* Task brief
Count the lines in the records below that contain the string "icon", treating uppercase and lowercase as different. Reply with the number alone.

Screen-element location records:
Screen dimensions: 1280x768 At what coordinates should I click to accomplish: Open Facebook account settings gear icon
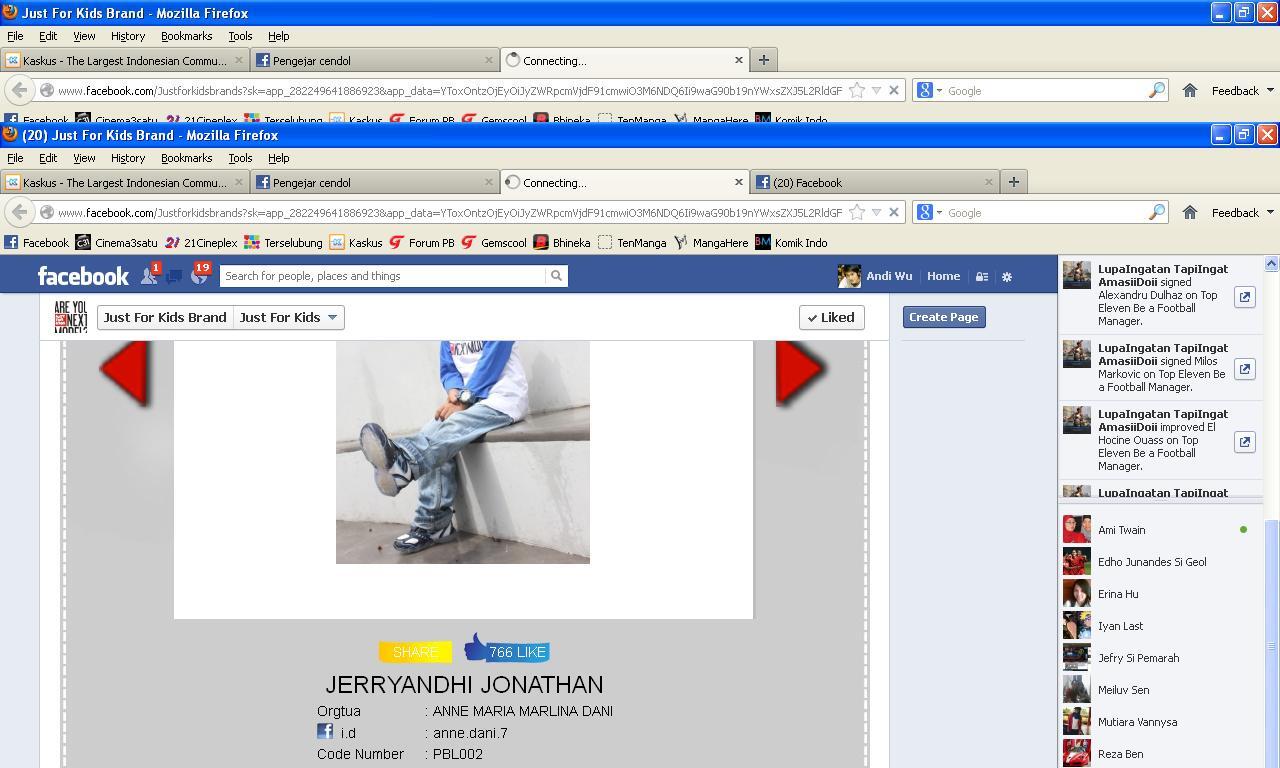click(x=1007, y=277)
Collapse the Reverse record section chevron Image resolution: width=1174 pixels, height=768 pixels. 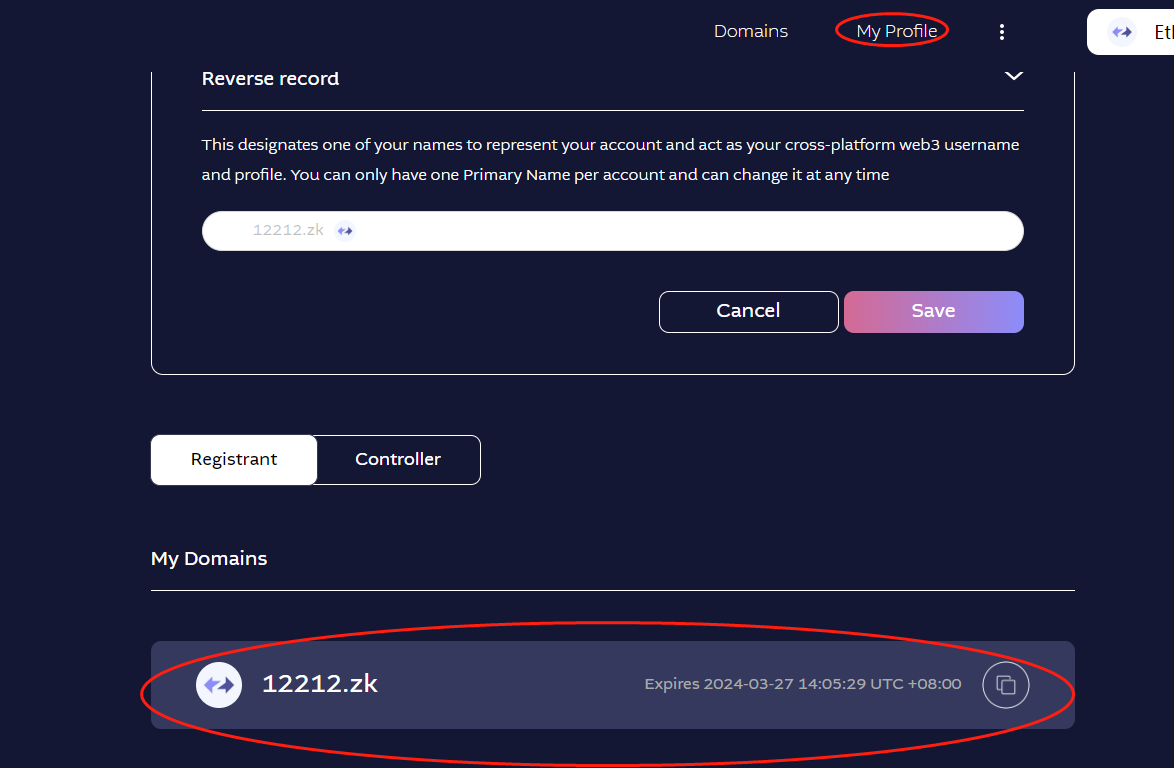click(1013, 76)

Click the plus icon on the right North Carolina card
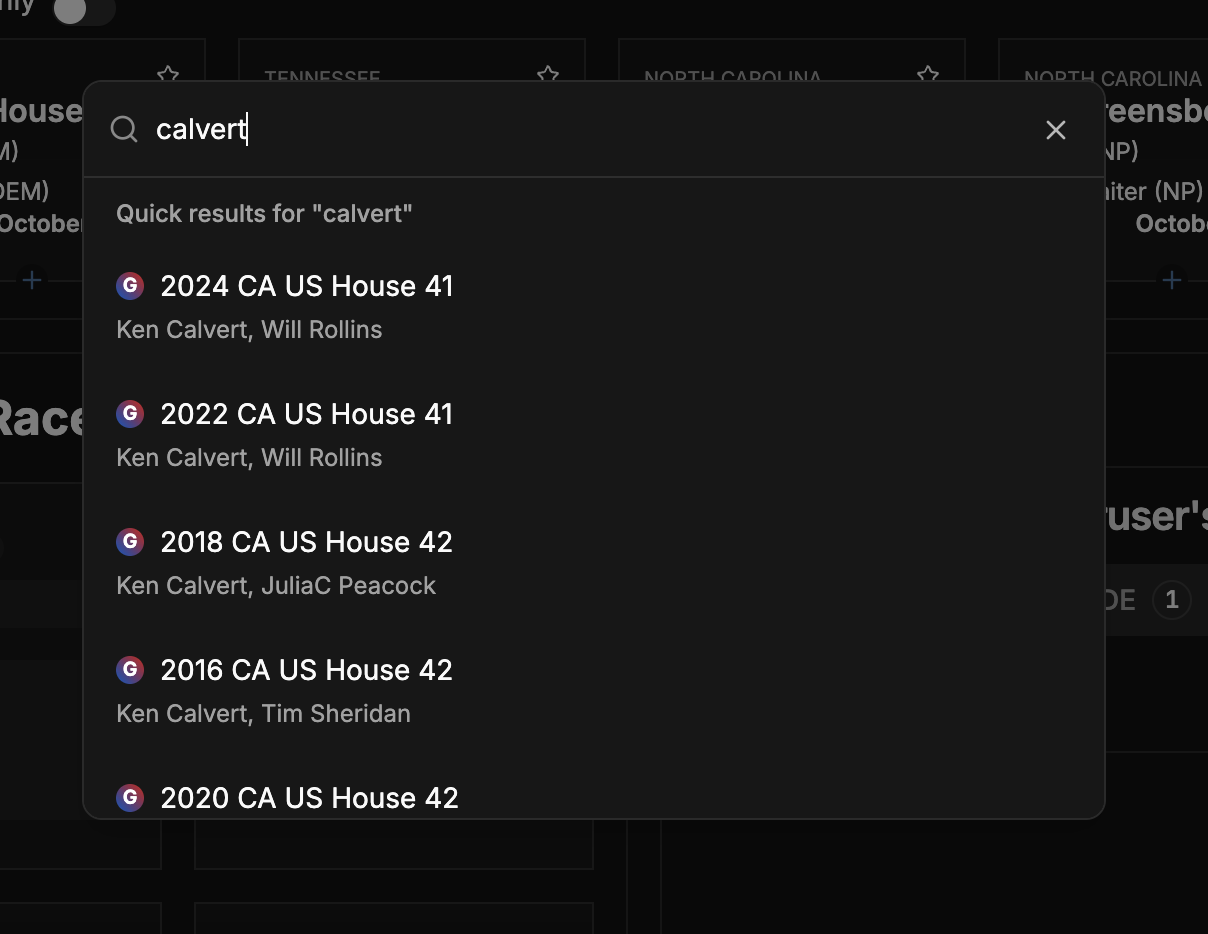[x=1171, y=280]
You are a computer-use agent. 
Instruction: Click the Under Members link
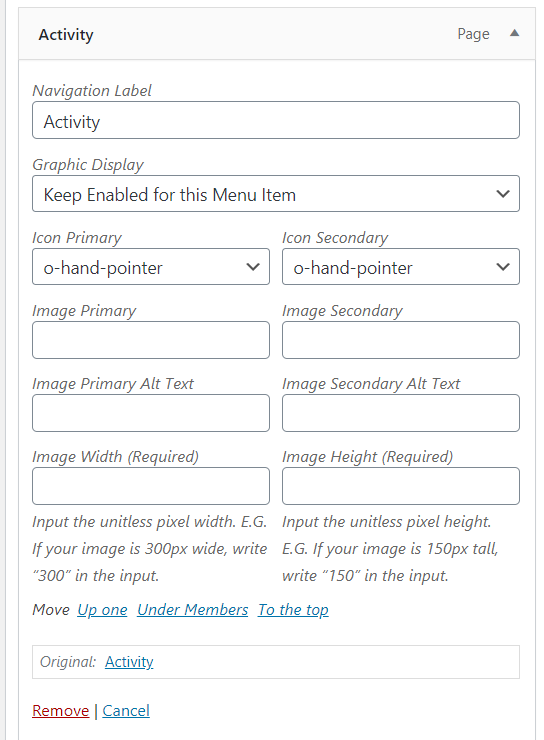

* Task solution
2